Cairn, Burren, Co. Cavan
Co. Cavan |
Cairns
A small mound of stones sitting just ten metres from a wedge tomb in the Burren townland of County Cavan raises an immediate question: what exactly is it doing there?
The cairn is modest enough by prehistoric standards, roughly 5.5 metres across and no more than a metre high, yet its proximity to the tomb suggests the two monuments were part of the same funerary or ritual landscape, rather than accidental neighbours across a field.
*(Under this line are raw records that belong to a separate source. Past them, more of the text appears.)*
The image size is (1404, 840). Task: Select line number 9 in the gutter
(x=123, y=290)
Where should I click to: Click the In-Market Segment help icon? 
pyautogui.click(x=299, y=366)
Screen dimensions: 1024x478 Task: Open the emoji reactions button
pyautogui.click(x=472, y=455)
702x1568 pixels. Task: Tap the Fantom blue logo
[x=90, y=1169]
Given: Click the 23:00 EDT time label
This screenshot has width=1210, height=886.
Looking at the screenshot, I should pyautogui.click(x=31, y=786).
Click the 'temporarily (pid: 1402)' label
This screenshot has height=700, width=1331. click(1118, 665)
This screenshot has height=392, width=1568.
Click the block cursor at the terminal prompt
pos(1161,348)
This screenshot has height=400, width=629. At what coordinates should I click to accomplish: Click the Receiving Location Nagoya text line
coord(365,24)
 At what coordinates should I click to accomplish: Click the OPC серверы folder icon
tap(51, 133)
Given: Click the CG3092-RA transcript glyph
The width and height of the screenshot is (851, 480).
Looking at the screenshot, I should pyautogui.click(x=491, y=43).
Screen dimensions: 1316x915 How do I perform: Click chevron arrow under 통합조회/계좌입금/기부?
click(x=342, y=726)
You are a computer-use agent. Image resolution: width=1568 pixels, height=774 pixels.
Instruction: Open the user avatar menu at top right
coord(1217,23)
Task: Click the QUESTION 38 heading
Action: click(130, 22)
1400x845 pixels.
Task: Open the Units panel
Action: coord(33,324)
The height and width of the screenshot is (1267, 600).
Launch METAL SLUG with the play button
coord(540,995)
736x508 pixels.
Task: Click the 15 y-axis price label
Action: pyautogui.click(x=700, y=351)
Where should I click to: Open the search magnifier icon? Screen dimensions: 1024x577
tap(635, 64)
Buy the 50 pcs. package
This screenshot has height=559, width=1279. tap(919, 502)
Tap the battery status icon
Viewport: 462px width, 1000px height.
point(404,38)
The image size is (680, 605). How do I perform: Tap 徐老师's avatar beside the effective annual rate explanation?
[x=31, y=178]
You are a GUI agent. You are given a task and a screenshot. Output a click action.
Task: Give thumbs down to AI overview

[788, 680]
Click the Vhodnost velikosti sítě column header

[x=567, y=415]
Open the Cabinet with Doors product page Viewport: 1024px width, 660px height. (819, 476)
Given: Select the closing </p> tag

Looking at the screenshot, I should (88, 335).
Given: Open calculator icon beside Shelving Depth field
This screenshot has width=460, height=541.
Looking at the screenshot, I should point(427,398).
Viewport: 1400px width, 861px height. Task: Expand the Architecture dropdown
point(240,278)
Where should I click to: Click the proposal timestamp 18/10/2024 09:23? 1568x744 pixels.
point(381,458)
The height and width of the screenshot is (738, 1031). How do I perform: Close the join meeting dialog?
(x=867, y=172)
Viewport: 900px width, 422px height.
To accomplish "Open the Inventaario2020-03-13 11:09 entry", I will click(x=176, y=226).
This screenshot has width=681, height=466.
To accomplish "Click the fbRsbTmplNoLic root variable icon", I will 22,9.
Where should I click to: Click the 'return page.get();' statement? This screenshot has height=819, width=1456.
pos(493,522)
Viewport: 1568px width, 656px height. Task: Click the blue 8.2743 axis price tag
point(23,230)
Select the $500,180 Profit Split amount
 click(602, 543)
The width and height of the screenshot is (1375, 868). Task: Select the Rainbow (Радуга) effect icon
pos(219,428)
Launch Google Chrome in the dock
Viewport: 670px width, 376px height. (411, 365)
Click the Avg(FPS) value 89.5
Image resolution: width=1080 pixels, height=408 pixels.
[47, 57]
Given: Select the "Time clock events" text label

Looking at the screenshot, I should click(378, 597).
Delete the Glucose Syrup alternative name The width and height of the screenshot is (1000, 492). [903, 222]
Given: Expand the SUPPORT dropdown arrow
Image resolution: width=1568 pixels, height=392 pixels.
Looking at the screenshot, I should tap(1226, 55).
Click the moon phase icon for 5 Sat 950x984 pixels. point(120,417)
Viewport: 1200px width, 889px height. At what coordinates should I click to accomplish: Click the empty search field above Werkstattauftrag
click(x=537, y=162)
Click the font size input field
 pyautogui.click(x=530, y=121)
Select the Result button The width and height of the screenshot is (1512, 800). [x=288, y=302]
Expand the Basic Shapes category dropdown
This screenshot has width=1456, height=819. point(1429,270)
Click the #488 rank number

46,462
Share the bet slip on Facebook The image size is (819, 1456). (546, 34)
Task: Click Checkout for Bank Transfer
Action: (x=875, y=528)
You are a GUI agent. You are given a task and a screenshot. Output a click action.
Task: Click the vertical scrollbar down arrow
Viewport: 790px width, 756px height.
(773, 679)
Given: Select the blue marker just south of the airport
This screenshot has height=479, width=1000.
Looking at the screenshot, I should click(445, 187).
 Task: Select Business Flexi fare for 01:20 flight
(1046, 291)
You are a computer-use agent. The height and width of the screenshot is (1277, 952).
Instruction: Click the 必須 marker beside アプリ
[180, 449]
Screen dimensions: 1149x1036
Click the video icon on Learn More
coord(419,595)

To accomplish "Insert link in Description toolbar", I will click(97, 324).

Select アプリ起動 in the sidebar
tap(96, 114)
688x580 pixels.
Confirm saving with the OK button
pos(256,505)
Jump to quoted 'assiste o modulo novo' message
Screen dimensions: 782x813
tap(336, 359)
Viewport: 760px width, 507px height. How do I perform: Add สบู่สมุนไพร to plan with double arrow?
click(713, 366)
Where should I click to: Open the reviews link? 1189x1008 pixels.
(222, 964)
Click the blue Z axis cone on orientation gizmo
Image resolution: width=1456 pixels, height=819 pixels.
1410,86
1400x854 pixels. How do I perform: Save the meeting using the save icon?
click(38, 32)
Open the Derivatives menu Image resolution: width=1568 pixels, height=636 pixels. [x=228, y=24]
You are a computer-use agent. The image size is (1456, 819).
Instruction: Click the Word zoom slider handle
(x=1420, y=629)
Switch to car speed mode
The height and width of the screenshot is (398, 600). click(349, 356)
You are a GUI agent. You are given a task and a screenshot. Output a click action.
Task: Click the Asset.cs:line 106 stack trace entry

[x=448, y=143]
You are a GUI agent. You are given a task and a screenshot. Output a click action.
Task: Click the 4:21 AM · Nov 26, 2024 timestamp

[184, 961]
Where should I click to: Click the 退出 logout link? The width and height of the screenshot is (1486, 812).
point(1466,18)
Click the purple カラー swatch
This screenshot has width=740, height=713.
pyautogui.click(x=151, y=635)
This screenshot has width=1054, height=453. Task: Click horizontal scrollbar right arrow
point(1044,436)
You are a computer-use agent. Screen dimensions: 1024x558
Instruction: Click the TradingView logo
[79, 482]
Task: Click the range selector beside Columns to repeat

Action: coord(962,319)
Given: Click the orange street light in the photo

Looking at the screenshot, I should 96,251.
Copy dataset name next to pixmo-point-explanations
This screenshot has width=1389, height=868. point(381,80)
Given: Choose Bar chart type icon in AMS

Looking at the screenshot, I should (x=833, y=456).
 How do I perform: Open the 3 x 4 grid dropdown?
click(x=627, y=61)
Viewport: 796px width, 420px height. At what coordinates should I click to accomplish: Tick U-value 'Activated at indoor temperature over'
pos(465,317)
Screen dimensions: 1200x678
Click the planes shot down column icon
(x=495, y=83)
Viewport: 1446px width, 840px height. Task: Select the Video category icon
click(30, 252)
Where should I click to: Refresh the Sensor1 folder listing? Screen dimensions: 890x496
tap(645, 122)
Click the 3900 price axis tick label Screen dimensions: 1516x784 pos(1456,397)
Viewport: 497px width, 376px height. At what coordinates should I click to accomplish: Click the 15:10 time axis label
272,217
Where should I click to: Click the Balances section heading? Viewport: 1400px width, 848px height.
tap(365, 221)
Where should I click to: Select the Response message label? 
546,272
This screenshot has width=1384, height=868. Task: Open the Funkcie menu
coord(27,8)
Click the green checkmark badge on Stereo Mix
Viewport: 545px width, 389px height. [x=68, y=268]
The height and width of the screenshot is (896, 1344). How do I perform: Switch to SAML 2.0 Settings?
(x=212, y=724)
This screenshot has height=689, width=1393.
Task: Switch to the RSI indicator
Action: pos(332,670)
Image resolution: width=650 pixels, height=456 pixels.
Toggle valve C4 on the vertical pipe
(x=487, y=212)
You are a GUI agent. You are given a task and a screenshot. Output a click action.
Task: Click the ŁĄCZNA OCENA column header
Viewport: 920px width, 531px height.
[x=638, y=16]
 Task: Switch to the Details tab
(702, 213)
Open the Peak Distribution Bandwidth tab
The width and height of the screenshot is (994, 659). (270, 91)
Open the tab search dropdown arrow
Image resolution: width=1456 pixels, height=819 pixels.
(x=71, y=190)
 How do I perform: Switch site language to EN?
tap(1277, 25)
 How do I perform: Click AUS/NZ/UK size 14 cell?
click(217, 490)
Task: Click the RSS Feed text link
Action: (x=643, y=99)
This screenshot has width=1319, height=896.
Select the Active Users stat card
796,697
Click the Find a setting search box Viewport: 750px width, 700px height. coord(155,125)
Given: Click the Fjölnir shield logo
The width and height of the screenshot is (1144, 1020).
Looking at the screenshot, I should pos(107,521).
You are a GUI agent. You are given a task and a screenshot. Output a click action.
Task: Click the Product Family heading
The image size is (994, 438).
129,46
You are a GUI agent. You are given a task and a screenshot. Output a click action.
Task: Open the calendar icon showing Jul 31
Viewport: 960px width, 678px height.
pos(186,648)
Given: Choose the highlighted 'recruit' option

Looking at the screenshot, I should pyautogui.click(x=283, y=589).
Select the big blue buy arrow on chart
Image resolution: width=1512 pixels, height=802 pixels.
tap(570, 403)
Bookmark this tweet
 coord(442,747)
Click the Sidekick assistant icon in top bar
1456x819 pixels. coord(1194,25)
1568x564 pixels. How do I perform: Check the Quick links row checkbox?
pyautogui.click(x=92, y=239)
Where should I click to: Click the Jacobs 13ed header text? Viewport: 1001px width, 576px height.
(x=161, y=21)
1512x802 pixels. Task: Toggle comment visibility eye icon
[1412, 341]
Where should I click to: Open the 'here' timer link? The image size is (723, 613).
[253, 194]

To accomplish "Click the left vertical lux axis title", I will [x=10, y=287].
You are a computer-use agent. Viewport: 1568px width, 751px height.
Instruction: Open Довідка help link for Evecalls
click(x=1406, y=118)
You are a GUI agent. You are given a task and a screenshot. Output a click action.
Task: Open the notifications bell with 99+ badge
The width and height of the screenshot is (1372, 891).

A cairn of this type is essentially a mound of heaped stones, often raised over a burial or used to mark a significant place in the prehistoric landscape. What gives this one some structural interest is the survival of its kerbstones along the southern half of its circumference. Kerbstones are upright slabs set around the base of a cairn to retain the loose material and define its edge, and several here still lean inward at their original angle. Most measure around 0.5 by 0.8 metres, though two on the south-east side and one to the west are noticeably taller, reaching 1.2 metres. The monument has not come through the centuries entirely unscathed; tree-planting has disturbed it, and the northern half of the kerb is gone. The site is recorded in a run of references stretching from Lowry-Corry and Richardson in 1937 through to de Valera and Ó Nualláin in 1972 and a later study by Sherlock in 2007, suggesting it has drawn quiet scholarly attention across several generations without ever becoming widely known.